Dick DurbinU.S. Sen. Dick Durbin (D-Ill.) recommended on Tuesday that financial institutions should adopt a clear, simple account fee disclosure form that would be easier for consumers to understand.
Durbin made the suggestion at an Illini Union news conference in Urbana. He called on credit unions and banks, particularly those serving Illinois university and college students, to adopt a disclosure form that was suggested by the Pew Charitable Trust. The form details bank fees charged to holders of checking accounts, the News-Gazette reports.

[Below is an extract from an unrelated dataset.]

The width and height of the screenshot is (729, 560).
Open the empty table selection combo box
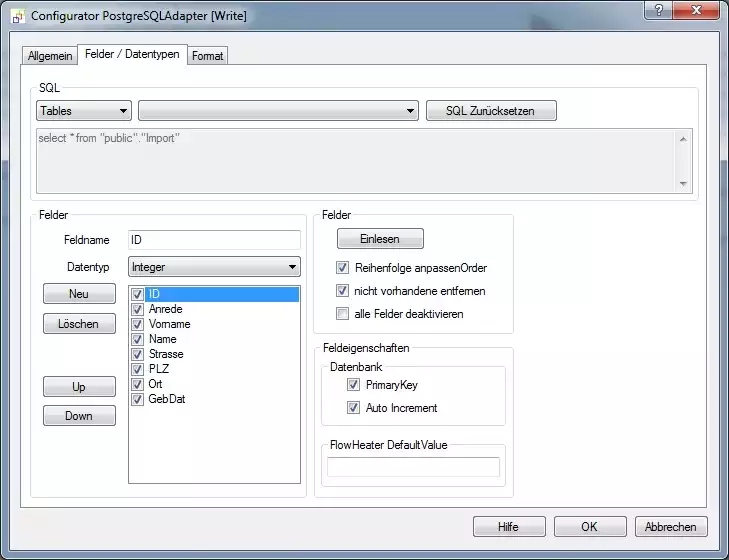278,111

"I think students have a right to know what they're being charged," Durbin said, according to the News-Gazette. "If a bank is going to enjoy a favored status in dealing with a university in terms of where it can place its branches and what the relationship might be with an ID card, for example, I think it's only fair that their relationship with students be transparent and competitive."
According to Durbin, Chase Bank and at least two credit unions have agreed to adopt the form voluntarily.
"If you look at this form, you don't have to have a degree from a business school at the University of Illinois to understand it," Dubin said, according to the News-Gazette. "It is very straightforward and direct, and it tells you how much you're going to be charged in terms of fees that you have to pay."
An officer with the University of Illinois Employees Credit Union said that his institution would adopt the form recommended by Pew.
"This is nice because it summarizes it into a single page the main things that someone faces with a checking account, the different fees and so on," Greg Anderson, the executive vice president of union, said, the News-Gazette reports. "Those fees have to exist to support the products and services. But you can compare with it at least."
Tom Hardy, a University of Illinois spokesman, said that university officials had contacted TCF Bank on Tuesday, asking that they follow the template for disclosing debit and checking account fees. Hardy said that the university has yet to receive a reply.